課題:
資料の先頭から「click(x=132, y=343)」を含む行までを、両端の行も含めて編集し、「Siri」を「Safari」に置き換えてください。ほかの部分はそのままにし、画像は出力から除いてください。

提供資料:
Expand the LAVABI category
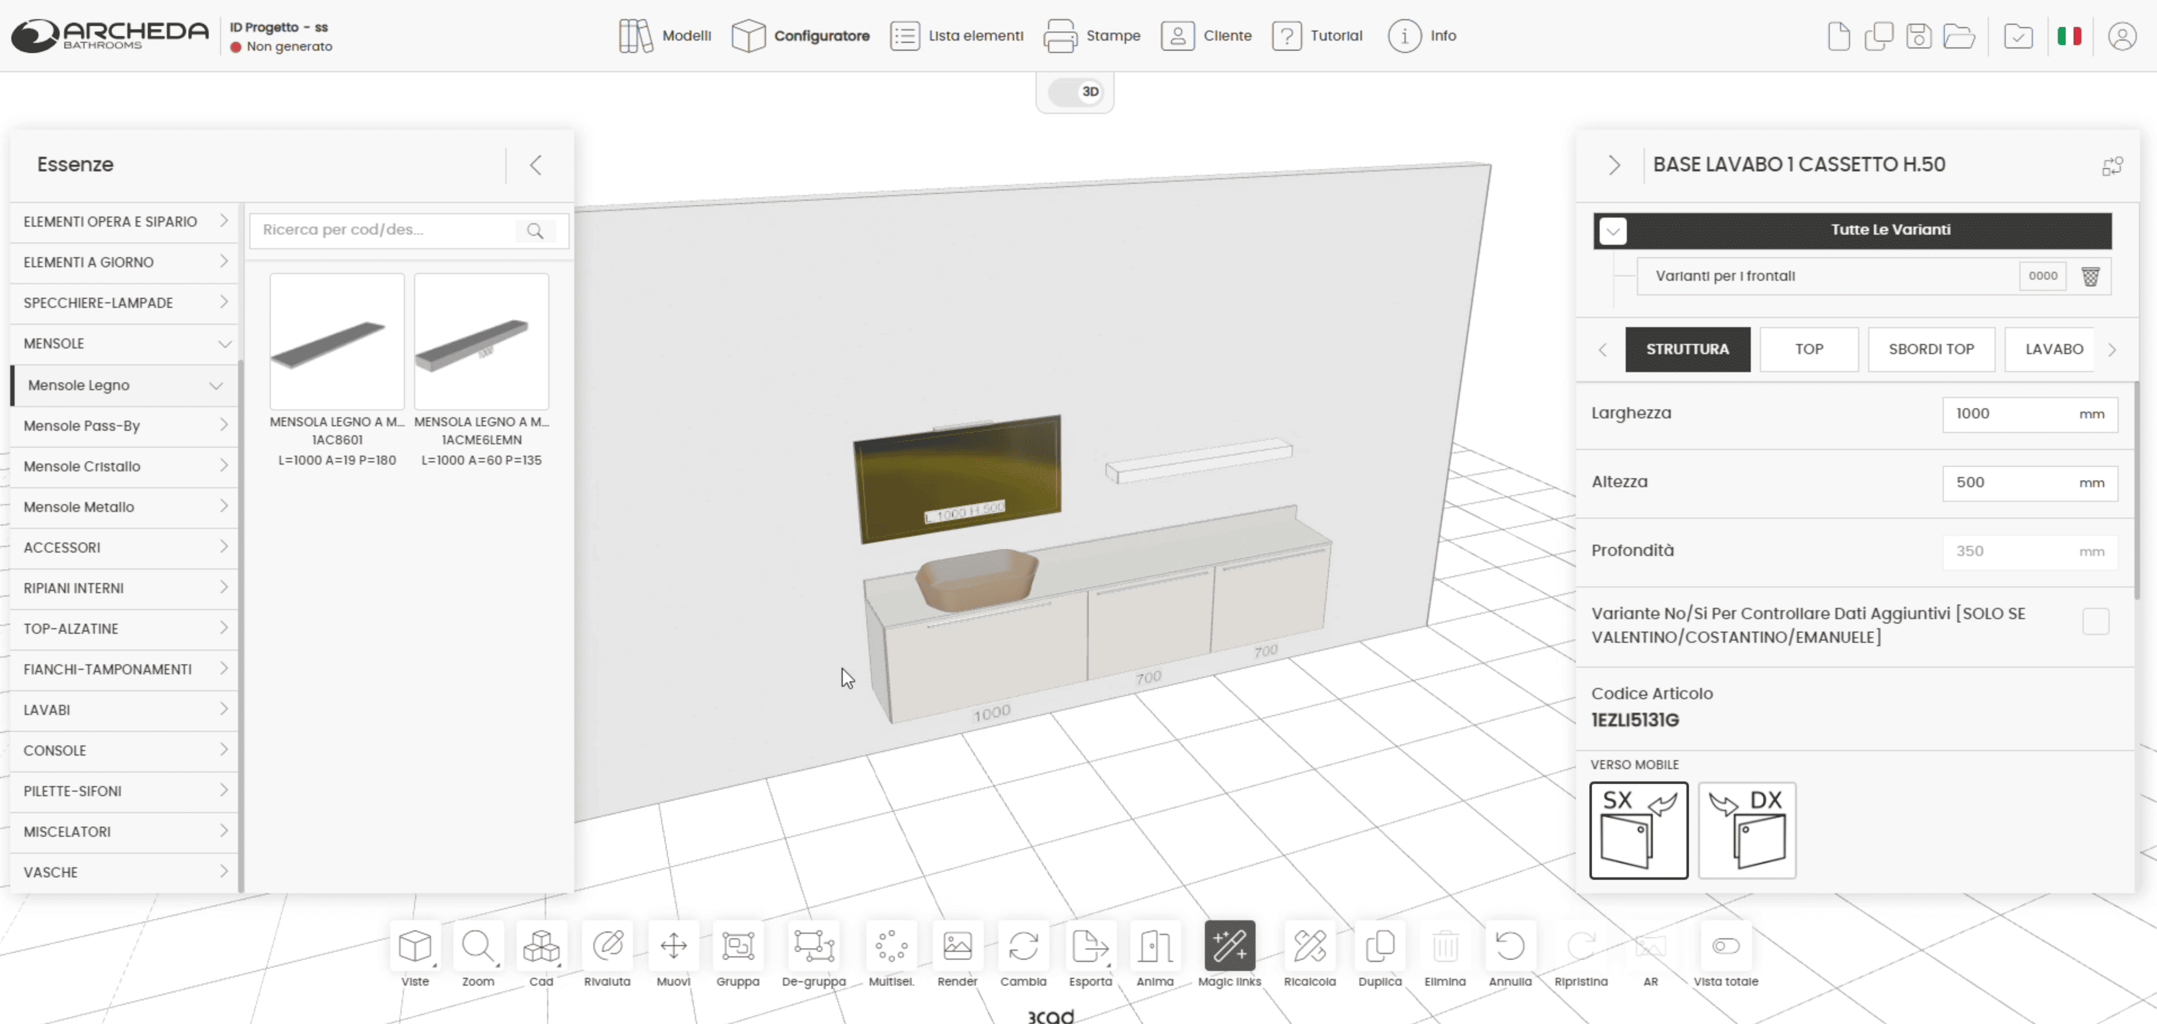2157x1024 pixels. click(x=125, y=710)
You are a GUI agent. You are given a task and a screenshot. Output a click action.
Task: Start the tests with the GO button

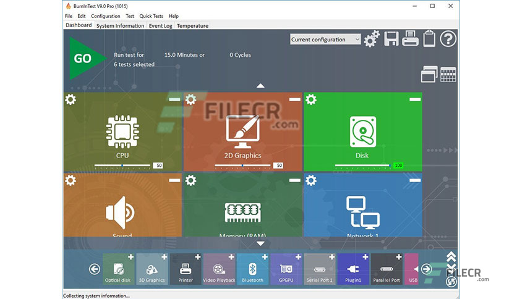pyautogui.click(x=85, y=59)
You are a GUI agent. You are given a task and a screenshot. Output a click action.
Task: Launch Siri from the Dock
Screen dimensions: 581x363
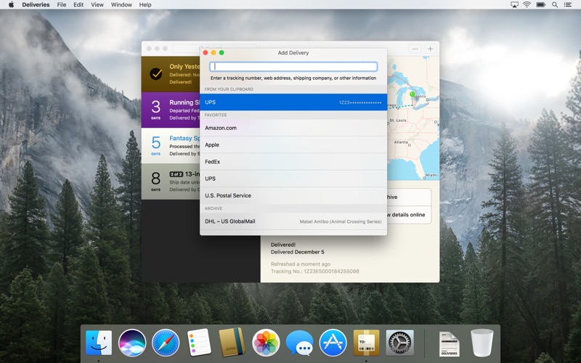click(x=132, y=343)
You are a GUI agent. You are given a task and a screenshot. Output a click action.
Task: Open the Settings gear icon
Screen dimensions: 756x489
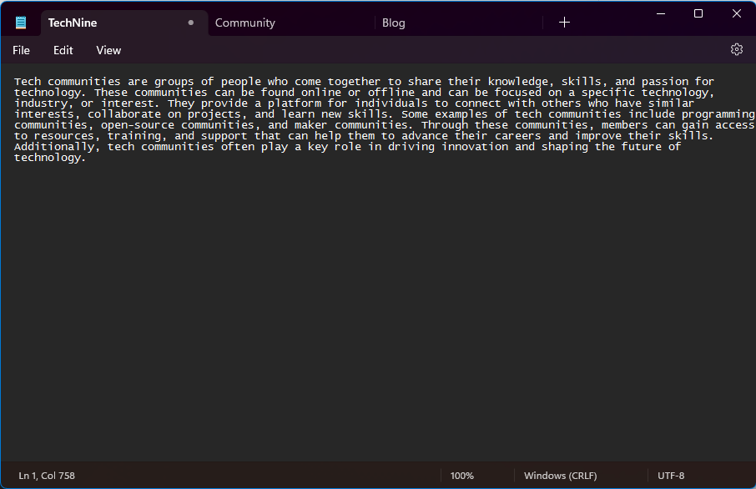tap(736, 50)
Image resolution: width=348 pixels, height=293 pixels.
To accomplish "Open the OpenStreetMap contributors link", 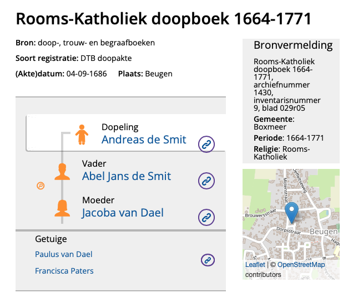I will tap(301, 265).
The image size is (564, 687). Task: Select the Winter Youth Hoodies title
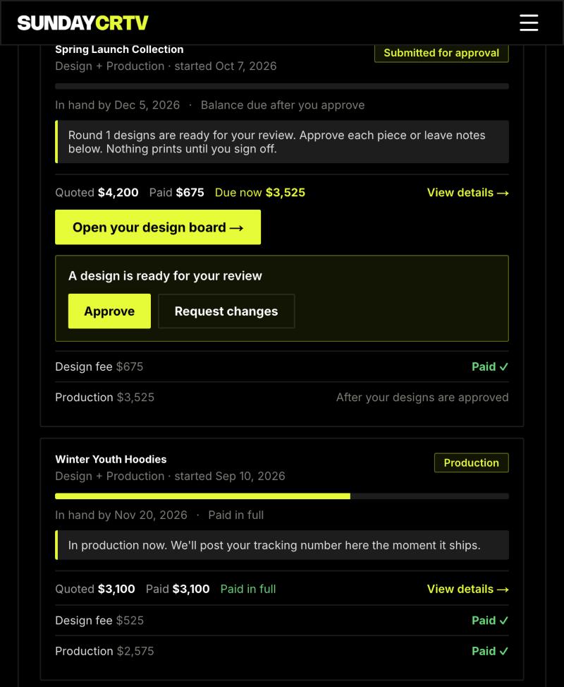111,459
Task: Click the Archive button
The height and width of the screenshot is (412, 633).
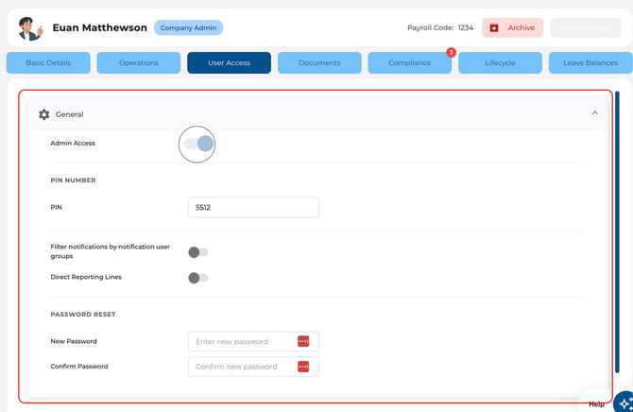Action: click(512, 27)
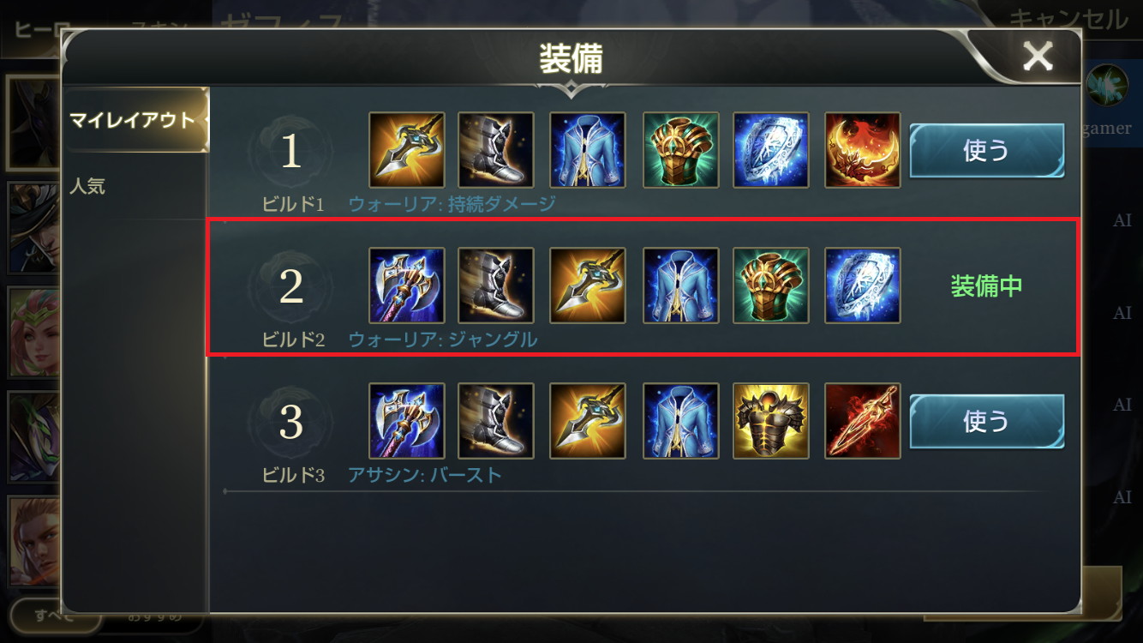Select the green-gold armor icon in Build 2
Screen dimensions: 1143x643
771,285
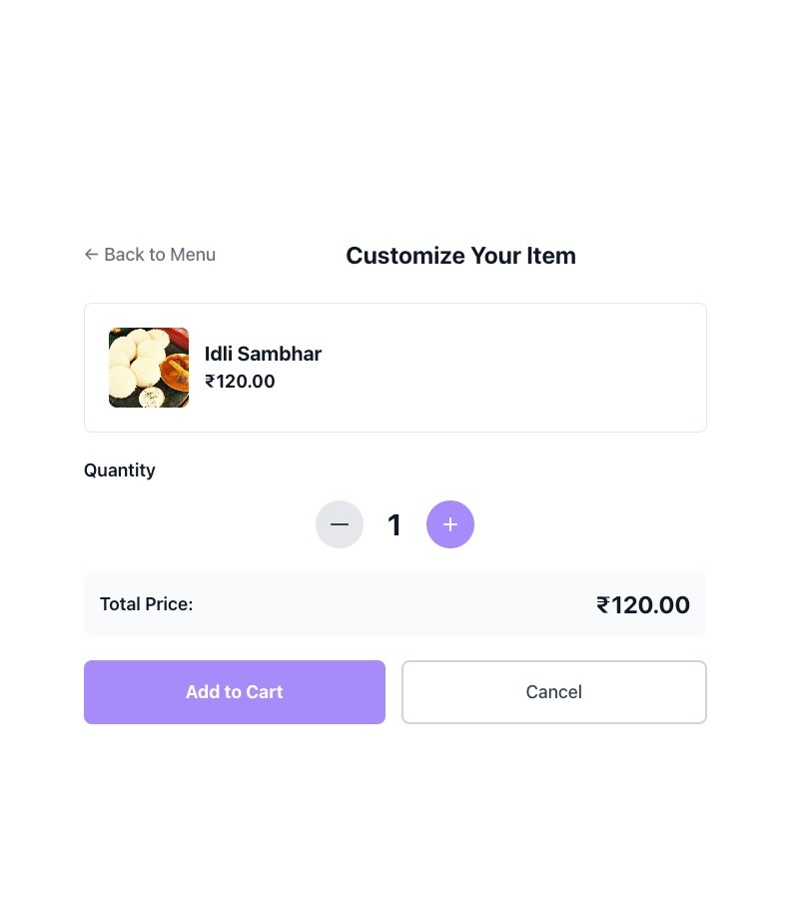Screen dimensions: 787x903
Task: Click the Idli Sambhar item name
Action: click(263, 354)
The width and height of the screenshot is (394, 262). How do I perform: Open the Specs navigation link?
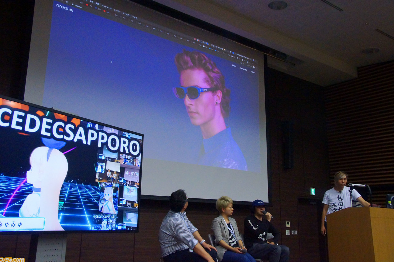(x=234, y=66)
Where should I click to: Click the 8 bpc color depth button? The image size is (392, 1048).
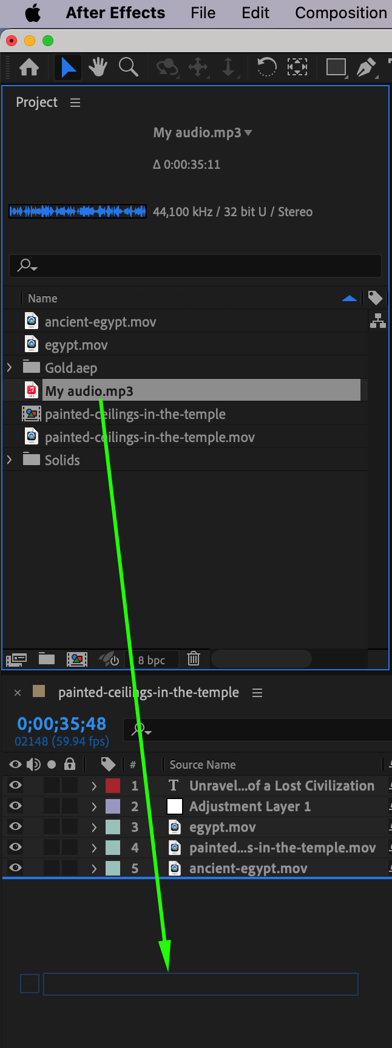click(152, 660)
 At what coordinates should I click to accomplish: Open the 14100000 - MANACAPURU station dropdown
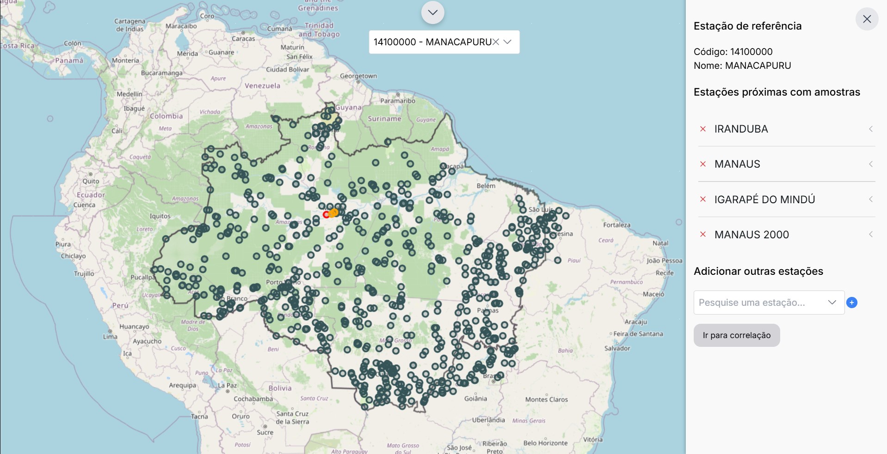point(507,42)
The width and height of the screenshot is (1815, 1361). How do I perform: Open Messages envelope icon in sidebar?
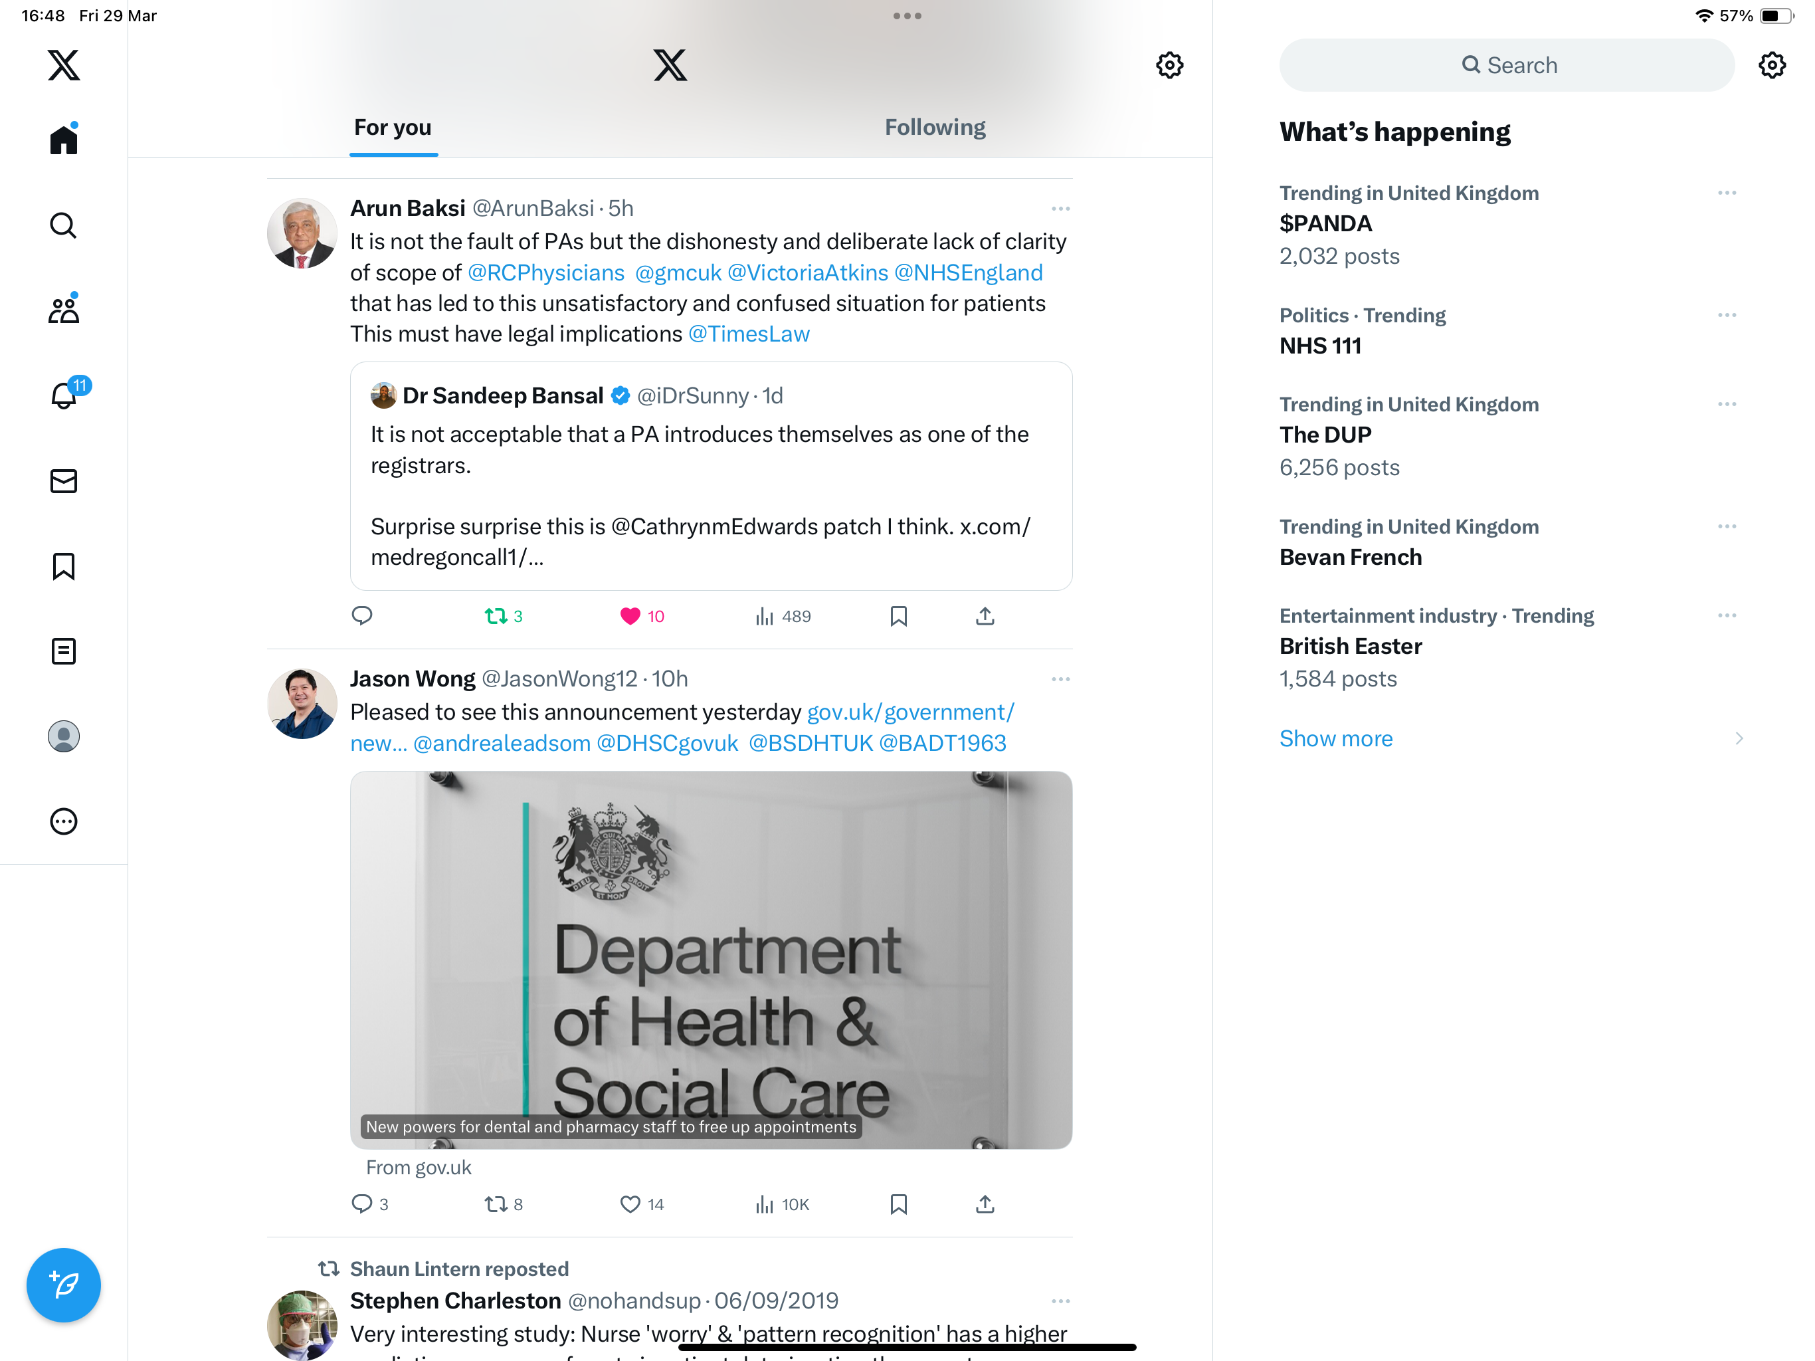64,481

解答:
Expand the LAVABI category
2157x1024 pixels. click(x=125, y=710)
You are a GUI agent. You are given a task and a screenshot. Output a click action.
Task: Start the tests with the GO button

pyautogui.click(x=85, y=59)
You are a GUI agent. You are given a task and a screenshot. Output a click action.
Task: Launch Safari from the Dock
Screen dimensions: 581x363
click(x=132, y=343)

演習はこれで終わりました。